Most competitive advantages erode. Competitors copy features, undercut price, and hire away talent. The businesses that stay ahead tend to have moats of a different kind, not larger ones.
Why most moats leak
Most businesses mistake a lead for a moat. Being first, having a better product for a year, running a tight operation — these are leads. Leads invite copying. A real moat is a structural feature of your business that makes it progressively harder for a competitor to catch up, even after they see exactly what you are doing.
The useful question is not “what advantage do we have?” but “does this advantage grow or shrink as competitors respond?”
Four moat types that hold
Not all moats age the same way. Some compound; others erode the moment a well-funded rival enters.
Switching costs
When customers face a genuine cost to leave — in time, data migration, workflow disruption, or retraining — they stay. Enterprise software built on a company’s core operational data is the canonical example, but the same principle applies to any product that becomes load-bearing for daily work.
The moat here is not the product itself; it is the cost of replacing it. Switching costs have a ceiling, though: if the product stops improving, they eventually become a reason to resent the vendor. They protect a base. They do not grow one.
Network effects
The value of a product rises as more people use it. A marketplace with a thousand buyers and sellers is more useful than one with ten. A professional tool where every colleague already has an account faces less resistance at adoption. Network effects are among the most durable moats because the advantage is structural — it comes from the system, not from a feature a rival can ship next quarter.

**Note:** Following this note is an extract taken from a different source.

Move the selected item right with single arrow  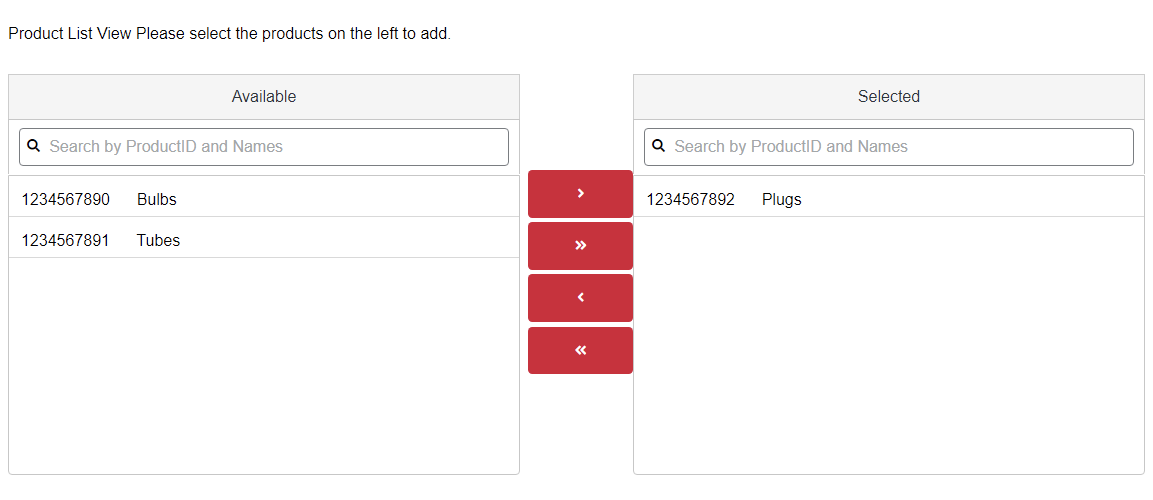coord(580,193)
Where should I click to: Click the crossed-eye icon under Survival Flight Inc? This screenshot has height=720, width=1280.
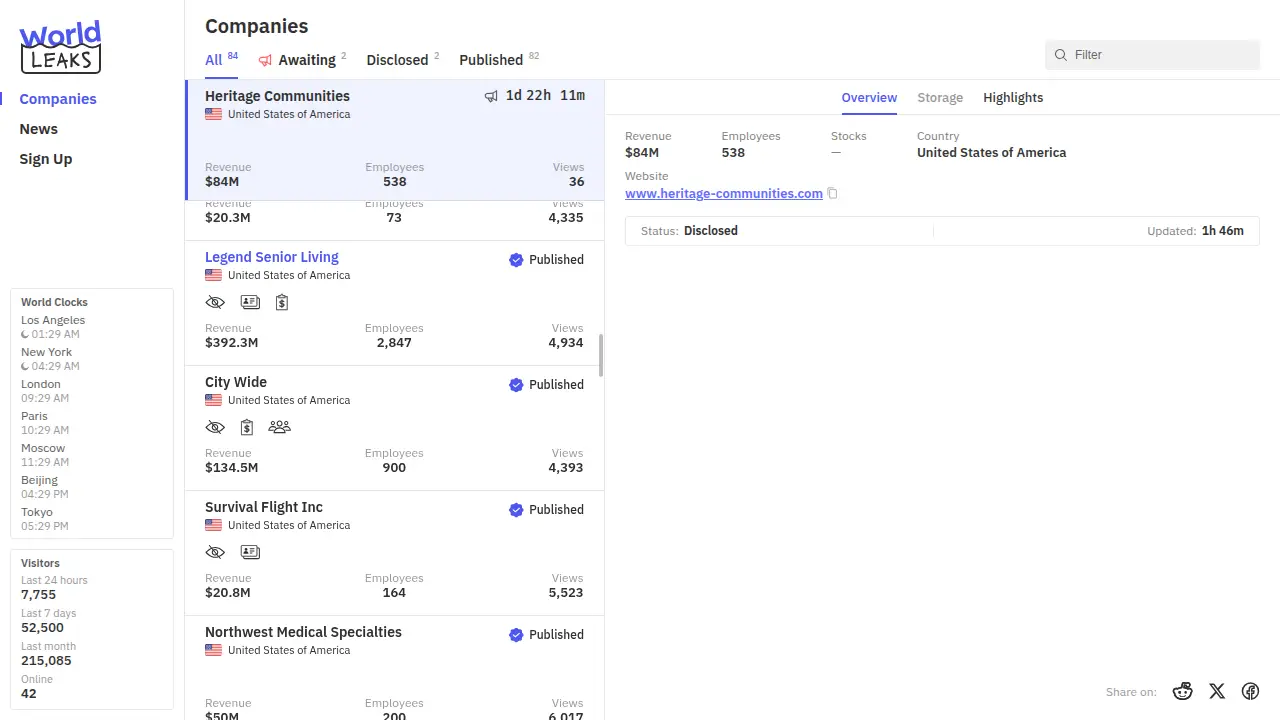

The catch is that network effects compound only above a threshold. Below it, you have a chicken-and-egg problem, not a moat.
A moat built on network effects is worth waiting for. A moat claimed before the network exists is just a story.
Brand
Brand is a moat when it commands a price premium, reduces acquisition cost, or creates preference that survives product parity. That is a higher bar than most founders set. “People know us” is not a moat. “People choose us even when a cheaper alternative works fine” is.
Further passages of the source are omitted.